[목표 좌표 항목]
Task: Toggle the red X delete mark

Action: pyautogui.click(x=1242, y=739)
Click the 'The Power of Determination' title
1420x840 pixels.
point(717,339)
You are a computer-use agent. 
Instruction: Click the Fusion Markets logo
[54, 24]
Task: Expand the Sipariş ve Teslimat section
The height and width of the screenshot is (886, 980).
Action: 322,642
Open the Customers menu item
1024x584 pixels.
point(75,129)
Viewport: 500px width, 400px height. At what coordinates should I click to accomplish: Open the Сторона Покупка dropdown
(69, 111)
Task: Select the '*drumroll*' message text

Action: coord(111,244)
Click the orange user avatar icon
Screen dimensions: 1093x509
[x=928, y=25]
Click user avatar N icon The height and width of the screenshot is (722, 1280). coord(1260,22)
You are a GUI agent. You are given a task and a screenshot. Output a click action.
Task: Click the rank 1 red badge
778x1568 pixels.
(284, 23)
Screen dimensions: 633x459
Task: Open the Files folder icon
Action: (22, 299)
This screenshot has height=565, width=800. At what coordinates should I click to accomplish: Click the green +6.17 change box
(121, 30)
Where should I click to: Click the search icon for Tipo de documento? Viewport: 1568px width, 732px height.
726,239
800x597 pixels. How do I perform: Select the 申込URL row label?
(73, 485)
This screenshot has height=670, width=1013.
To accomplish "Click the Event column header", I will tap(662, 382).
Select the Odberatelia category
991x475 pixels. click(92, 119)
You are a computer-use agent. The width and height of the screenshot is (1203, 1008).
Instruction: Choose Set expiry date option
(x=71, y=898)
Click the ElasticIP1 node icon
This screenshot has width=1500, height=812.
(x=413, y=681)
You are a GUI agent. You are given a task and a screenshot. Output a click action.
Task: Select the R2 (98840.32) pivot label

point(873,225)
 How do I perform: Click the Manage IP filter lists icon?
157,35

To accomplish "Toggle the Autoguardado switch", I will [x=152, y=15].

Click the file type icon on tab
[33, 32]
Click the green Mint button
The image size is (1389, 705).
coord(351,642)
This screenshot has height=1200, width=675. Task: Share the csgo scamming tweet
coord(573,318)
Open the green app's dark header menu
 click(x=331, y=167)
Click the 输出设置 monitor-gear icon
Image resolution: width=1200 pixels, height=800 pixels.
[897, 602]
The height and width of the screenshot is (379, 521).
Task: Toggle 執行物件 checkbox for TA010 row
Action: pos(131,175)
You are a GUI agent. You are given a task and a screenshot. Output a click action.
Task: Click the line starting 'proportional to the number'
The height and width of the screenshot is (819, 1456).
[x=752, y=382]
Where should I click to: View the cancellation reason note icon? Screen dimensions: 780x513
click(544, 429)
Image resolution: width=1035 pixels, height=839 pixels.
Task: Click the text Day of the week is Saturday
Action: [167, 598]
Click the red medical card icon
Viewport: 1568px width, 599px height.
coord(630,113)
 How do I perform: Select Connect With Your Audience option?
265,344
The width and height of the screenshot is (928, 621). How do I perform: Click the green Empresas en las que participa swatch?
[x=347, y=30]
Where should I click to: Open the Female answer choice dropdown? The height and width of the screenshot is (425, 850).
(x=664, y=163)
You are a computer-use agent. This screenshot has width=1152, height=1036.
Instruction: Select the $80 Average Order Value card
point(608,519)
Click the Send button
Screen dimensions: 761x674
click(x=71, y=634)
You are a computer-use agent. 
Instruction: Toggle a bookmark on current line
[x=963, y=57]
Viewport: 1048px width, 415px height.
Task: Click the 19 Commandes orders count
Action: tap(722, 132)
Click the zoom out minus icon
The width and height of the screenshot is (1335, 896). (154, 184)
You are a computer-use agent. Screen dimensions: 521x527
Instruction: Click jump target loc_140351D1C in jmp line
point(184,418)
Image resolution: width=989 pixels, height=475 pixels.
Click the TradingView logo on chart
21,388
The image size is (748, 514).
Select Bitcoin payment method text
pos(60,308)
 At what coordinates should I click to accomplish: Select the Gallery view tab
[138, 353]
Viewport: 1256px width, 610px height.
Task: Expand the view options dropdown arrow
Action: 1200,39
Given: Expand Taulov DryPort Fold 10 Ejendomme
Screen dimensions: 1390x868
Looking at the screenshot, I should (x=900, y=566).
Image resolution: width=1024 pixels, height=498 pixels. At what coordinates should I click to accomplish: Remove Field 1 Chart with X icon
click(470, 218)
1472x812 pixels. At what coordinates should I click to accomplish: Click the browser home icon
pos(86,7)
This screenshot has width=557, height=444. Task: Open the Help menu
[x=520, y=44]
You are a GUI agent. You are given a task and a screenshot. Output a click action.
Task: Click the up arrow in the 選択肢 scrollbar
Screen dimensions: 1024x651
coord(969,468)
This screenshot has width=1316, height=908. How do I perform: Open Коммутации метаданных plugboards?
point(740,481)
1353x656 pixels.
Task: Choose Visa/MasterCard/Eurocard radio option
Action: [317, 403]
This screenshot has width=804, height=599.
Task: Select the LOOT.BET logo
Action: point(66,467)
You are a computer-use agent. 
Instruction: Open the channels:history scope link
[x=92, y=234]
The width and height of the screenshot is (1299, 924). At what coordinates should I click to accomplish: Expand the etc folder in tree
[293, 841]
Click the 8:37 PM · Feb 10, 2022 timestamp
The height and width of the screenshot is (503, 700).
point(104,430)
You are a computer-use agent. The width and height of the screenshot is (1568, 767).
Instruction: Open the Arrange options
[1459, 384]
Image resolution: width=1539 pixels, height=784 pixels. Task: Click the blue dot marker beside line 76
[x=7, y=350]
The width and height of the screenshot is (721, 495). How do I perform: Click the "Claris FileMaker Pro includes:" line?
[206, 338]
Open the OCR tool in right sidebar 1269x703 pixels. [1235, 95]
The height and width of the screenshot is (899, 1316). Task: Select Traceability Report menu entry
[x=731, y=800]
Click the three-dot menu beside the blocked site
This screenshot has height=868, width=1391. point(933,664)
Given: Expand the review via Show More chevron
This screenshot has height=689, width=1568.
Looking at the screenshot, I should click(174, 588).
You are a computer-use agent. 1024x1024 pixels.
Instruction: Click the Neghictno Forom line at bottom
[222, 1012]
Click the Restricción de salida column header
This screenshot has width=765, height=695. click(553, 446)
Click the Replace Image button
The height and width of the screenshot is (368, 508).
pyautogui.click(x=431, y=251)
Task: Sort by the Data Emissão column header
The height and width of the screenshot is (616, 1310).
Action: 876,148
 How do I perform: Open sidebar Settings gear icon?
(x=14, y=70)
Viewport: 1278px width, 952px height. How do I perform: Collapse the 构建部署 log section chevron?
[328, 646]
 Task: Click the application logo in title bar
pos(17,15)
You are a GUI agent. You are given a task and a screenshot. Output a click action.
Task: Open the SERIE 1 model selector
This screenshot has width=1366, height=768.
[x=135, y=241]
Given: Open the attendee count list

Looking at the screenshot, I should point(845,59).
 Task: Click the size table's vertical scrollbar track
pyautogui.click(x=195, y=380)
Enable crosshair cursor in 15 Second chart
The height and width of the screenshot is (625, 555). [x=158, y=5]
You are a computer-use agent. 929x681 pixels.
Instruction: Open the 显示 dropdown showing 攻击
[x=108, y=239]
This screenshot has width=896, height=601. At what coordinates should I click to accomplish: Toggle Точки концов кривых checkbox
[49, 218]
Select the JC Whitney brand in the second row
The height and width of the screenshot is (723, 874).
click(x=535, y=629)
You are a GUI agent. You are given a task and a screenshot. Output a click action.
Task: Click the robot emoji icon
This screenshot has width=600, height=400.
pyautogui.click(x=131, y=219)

● **목표**: 위 자료의 모든 줄을 빈 줄만 빼고 번호 매긴 목록으로 정리해 줄 수 있나요?

● **정답 결과**:
1. Task: Toggle the red X delete mark
2. Action: pyautogui.click(x=1242, y=739)
3. Click the 'The Power of Determination' title
4. 1420x840 pixels.
5. point(717,339)
6. You are a computer-use agent. 
7. Instruction: Click the Fusion Markets logo
8. [54, 24]
9. Task: Expand the Sipariş ve Teslimat section
10. The height and width of the screenshot is (886, 980).
11. Action: 322,642
12. Open the Customers menu item
13. 1024x584 pixels.
14. point(75,129)
15. Viewport: 500px width, 400px height. At what coordinates should I click to accomplish: Open the Сторона Покупка dropdown
16. (69, 111)
17. Task: Select the '*drumroll*' message text
18. Action: coord(111,244)
19. Click the orange user avatar icon
20. Screen dimensions: 1093x509
21. [x=928, y=25]
22. Click user avatar N icon The height and width of the screenshot is (722, 1280). coord(1260,22)
23. You are a GUI agent. You are given a task and a screenshot. Output a click action.
24. Task: Click the rank 1 red badge
25. 778x1568 pixels.
26. (284, 23)
27. Screen dimensions: 633x459
28. Task: Open the Files folder icon
29. Action: (22, 299)
30. This screenshot has height=565, width=800. At what coordinates should I click to accomplish: Click the green +6.17 change box
31. (121, 30)
32. Where should I click to: Click the search icon for Tipo de documento? Viewport: 1568px width, 732px height.
33. 726,239
34. 800x597 pixels. How do I perform: Select the 申込URL row label?
35. (73, 485)
36. This screenshot has height=670, width=1013.
37. To accomplish "Click the Event column header", I will tap(662, 382).
38. Select the Odberatelia category
39. 991x475 pixels. click(92, 119)
40. You are a computer-use agent. The width and height of the screenshot is (1203, 1008).
41. Instruction: Choose Set expiry date option
42. (x=71, y=898)
43. Click the ElasticIP1 node icon
44. This screenshot has width=1500, height=812.
45. (x=413, y=681)
46. You are a GUI agent. You are given a task and a screenshot. Output a click action.
47. Task: Select the R2 (98840.32) pivot label
48. point(873,225)
49.  How do I perform: Click the Manage IP filter lists icon?
50. 157,35
51. To accomplish "Toggle the Autoguardado switch", I will [x=152, y=15].
52. Click the file type icon on tab
53. [33, 32]
54. Click the green Mint button
55. The image size is (1389, 705).
56. coord(351,642)
57. This screenshot has height=1200, width=675. Task: Share the csgo scamming tweet
58. coord(573,318)
59. Open the green app's dark header menu
60.  click(x=331, y=167)
61. Click the 输出设置 monitor-gear icon
62. Image resolution: width=1200 pixels, height=800 pixels.
63. [897, 602]
64. The height and width of the screenshot is (379, 521).
65. Task: Toggle 執行物件 checkbox for TA010 row
66. Action: pos(131,175)
67. You are a GUI agent. You are given a task and a screenshot. Output a click action.
68. Task: Click the line starting 'proportional to the number'
69. The height and width of the screenshot is (819, 1456).
70. [x=752, y=382]
71. Where should I click to: View the cancellation reason note icon? Screen dimensions: 780x513
72. click(544, 429)
73. Image resolution: width=1035 pixels, height=839 pixels.
74. Task: Click the text Day of the week is Saturday
75. Action: [167, 598]
76. Click the red medical card icon
77. Viewport: 1568px width, 599px height.
78. coord(630,113)
79.  How do I perform: Select Connect With Your Audience option?
80. 265,344
81. The width and height of the screenshot is (928, 621). How do I perform: Click the green Empresas en las que participa swatch?
82. [x=347, y=30]
83. Where should I click to: Open the Female answer choice dropdown? The height and width of the screenshot is (425, 850).
84. (x=664, y=163)
85. You are a computer-use agent. This screenshot has width=1152, height=1036.
86. Instruction: Select the $80 Average Order Value card
87. point(608,519)
88. Click the Send button
89. Screen dimensions: 761x674
90. click(x=71, y=634)
91. You are a computer-use agent. 
92. Instruction: Toggle a bookmark on current line
93. [x=963, y=57]
94. Viewport: 1048px width, 415px height.
95. Task: Click the 19 Commandes orders count
96. Action: tap(722, 132)
97. Click the zoom out minus icon
98. The width and height of the screenshot is (1335, 896). (154, 184)
99. You are a computer-use agent. Screen dimensions: 521x527
100. Instruction: Click jump target loc_140351D1C in jmp line
101. point(184,418)
102. Image resolution: width=989 pixels, height=475 pixels.
103. Click the TradingView logo on chart
104. 21,388
105. The image size is (748, 514).
106. Select Bitcoin payment method text
107. pos(60,308)
108.  At what coordinates should I click to accomplish: Select the Gallery view tab
109. [138, 353]
110. Viewport: 1256px width, 610px height.
111. Task: Expand the view options dropdown arrow
112. Action: 1200,39
113. Given: Expand Taulov DryPort Fold 10 Ejendomme
114. Screen dimensions: 1390x868
115. Looking at the screenshot, I should (x=900, y=566).
116. Image resolution: width=1024 pixels, height=498 pixels. At what coordinates should I click to accomplish: Remove Field 1 Chart with X icon
117. click(470, 218)
118. 1472x812 pixels. At what coordinates should I click to accomplish: Click the browser home icon
119. pos(86,7)
120. This screenshot has width=557, height=444. Task: Open the Help menu
121. [x=520, y=44]
122. You are a GUI agent. You are given a task and a screenshot. Output a click action.
123. Task: Click the up arrow in the 選択肢 scrollbar
124. Screen dimensions: 1024x651
125. coord(969,468)
126. This screenshot has width=1316, height=908. How do I perform: Open Коммутации метаданных plugboards?
127. point(740,481)
128. 1353x656 pixels.
129. Task: Choose Visa/MasterCard/Eurocard radio option
130. Action: [317, 403]
131. This screenshot has width=804, height=599.
132. Task: Select the LOOT.BET logo
133. Action: point(66,467)
134. You are a computer-use agent. 
135. Instruction: Open the channels:history scope link
136. [x=92, y=234]
137. The width and height of the screenshot is (1299, 924). At what coordinates should I click to accomplish: Expand the etc folder in tree
138. [293, 841]
139. Click the 8:37 PM · Feb 10, 2022 timestamp
140. The height and width of the screenshot is (503, 700).
141. point(104,430)
142. You are a computer-use agent. The width and height of the screenshot is (1568, 767).
143. Instruction: Open the Arrange options
144. [1459, 384]
145. Image resolution: width=1539 pixels, height=784 pixels. Task: Click the blue dot marker beside line 76
146. [x=7, y=350]
147. The width and height of the screenshot is (721, 495). How do I perform: Click the "Claris FileMaker Pro includes:" line?
148. [206, 338]
149. Open the OCR tool in right sidebar 1269x703 pixels. [1235, 95]
150. The height and width of the screenshot is (899, 1316). Task: Select Traceability Report menu entry
151. [x=731, y=800]
152. Click the three-dot menu beside the blocked site
153. This screenshot has height=868, width=1391. point(933,664)
154. Given: Expand the review via Show More chevron
155. This screenshot has height=689, width=1568.
156. Looking at the screenshot, I should click(174, 588).
157. You are a computer-use agent. 1024x1024 pixels.
158. Instruction: Click the Neghictno Forom line at bottom
159. [222, 1012]
160. Click the Restricción de salida column header
161. This screenshot has width=765, height=695. click(553, 446)
162. Click the Replace Image button
163. The height and width of the screenshot is (368, 508).
164. pyautogui.click(x=431, y=251)
165. Task: Sort by the Data Emissão column header
166. The height and width of the screenshot is (616, 1310).
167. Action: 876,148
168.  How do I perform: Open sidebar Settings gear icon?
169. (x=14, y=70)
170. Viewport: 1278px width, 952px height. How do I perform: Collapse the 构建部署 log section chevron?
171. [328, 646]
172.  Task: Click the application logo in title bar
173. pos(17,15)
174. You are a GUI agent. You are given a task and a screenshot. Output a click action.
175. Task: Open the SERIE 1 model selector
176. This screenshot has width=1366, height=768.
177. [x=135, y=241]
178. Given: Open the attendee count list
179. Looking at the screenshot, I should point(845,59).
180.  Task: Click the size table's vertical scrollbar track
181. pyautogui.click(x=195, y=380)
182. Enable crosshair cursor in 15 Second chart
183. The height and width of the screenshot is (625, 555). [x=158, y=5]
184. You are a computer-use agent. 929x681 pixels.
185. Instruction: Open the 显示 dropdown showing 攻击
186. [x=108, y=239]
187. This screenshot has width=896, height=601. At what coordinates should I click to accomplish: Toggle Точки концов кривых checkbox
188. [49, 218]
189. Select the JC Whitney brand in the second row
190. The height and width of the screenshot is (723, 874).
191. click(x=535, y=629)
192. You are a GUI agent. You are given a task and a screenshot. Output a click action.
193. Task: Click the robot emoji icon
194. This screenshot has width=600, height=400.
195. pyautogui.click(x=131, y=219)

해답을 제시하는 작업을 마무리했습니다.